Rescued Syrian refugees refuse to disembark in Cyprus
345 migrants plucked off boat in bad weather demand to be taken to Italy; Russians en route to Haifa put up in hotels
LIMASSOL — Almost 300 mostly Syrian refugees rescued by a cruise liner were refusing Friday to disembark in Cyprus’s southern port of Limassol, demanding instead to be taken to Italy, the cruise company said.
A total of 345 migrants, mainly women and children, had been plucked from a boat in trouble off the coast of Cyprus on Thursday by a Salamis Cruise Lines ship, according to the company and Cypriot authorities.
Some 700 paying passengers disembarked from the 157-meter liner, police said, but only 65 of those rescued at sea left the ship.
The others refused to budge, the shipping company said.
“We were supposed to sail at 10:30 tonight. Unfortunately, these people want to negotiate,” Kikis Vassiliou, managing director of Salamis Cruise Lines, told reporters. “They want us to send them to Italy.”
“We did our utmost to save their lives, to give them food, support and now they want to destroy this company,” he added, speaking of several hundred thousands of dollars in losses.
“There is no responsible person to negotiate and to explain the situation,” he bemoaned.
At 4 a.m.
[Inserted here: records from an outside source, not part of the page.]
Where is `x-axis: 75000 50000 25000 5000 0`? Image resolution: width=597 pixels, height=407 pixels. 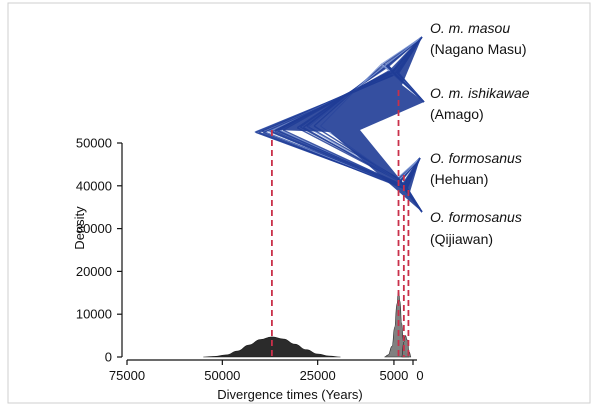 x-axis: 75000 50000 25000 5000 0 is located at coordinates (266, 371). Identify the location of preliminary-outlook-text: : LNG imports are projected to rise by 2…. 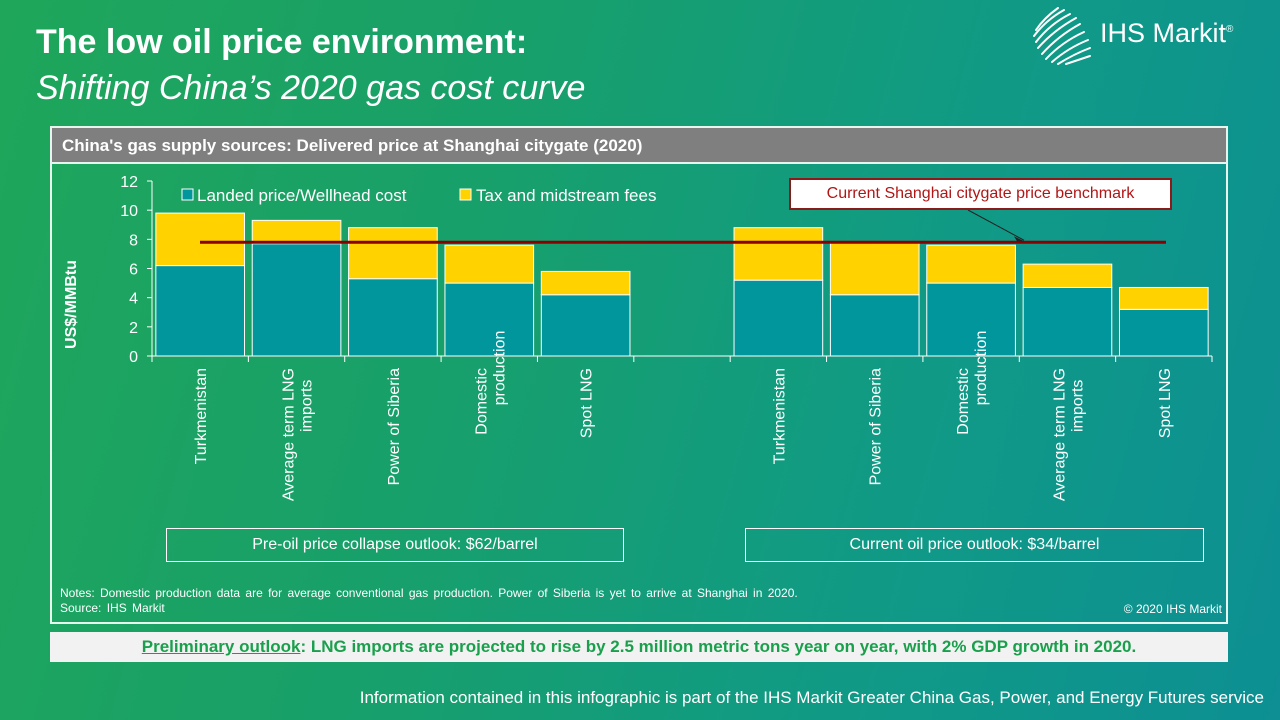
(718, 646).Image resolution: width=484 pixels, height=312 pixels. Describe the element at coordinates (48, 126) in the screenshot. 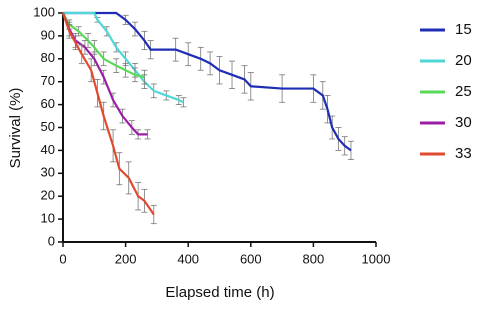

I see `y-tick-label: 50` at that location.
Friday, negotiations were continuing, with doctors, nurses, civil defense and Red Cross workers on hand.
The 65 refugees who willingly left the ship were transferred to the Kokkinotrimithia camp not far from Nicosia.
Meanwhile, three hundred Russian passengers, who had been due to continue their cruise to Haifa, Israel, had their journey cancelled and were put up in Limassol hotels.
Earlier, the Cypriot defense ministry had said the rescue operation had been “completed smoothly and without any injury.”
The aid workers said eight of those rescued were suffering from dehydration, while some others had “minor” problems.
One passenger said a refugee had told her they had sailed from Syria and been at sea for three days and that their skipper had abandoned them.
“The captain of their boat made a phone call and a speed boat came and took the captain,” said Chrystalla Eflatsoumis, 66.
Among the refugees were “many pregnant women and 20 babies,” she added.
Early-morning SOS
The cruise ship had answered a distress signal from a trawler sailing some 50 nautical miles off the Cyprus coast in poor weather conditions, the defense ministry said.
The trawler sent out the signal at 6:25 a.m. when it was southwest of the tourist hub of Paphos, the government said.
The liner had been en route from the Greek island of Syros to Limassol when it received a call to assist in the rescue operation.
The defense ministry had first said around 300 people, mostly women and children, were on board and needed rescue “because of bad weather conditions in the area”.
“The ship probably comes from Syria with civilian refugees,” a statement added, but there was no news on the trawler’s port of embarkation or when it had sailed.
Cyprus is located about 100 kilometers from the shores of war-ravaged Syria.
In August 2012, seven Syrians, including two children, drowned when the boat they were sailing to Cyprus to escape the conflict in their homeland sank off the island’s northern coast.
The Mediterranean has been plagued by shipwrecks in recent months involving migrants trying to reach Europe from Africa and the Middle East.
The UN High Commissioner for Refugees says more than 2,500 people have drowned or been reported lost at sea this year trying to cross the Mediterranean.
In one of the deadliest wrecks on record, a ship carrying some 500 migrants — including Syrians, Palestinians and Egyptians — was deliberately sunk by traffickers off Malta earlier this month, leaving just 10 known survivors.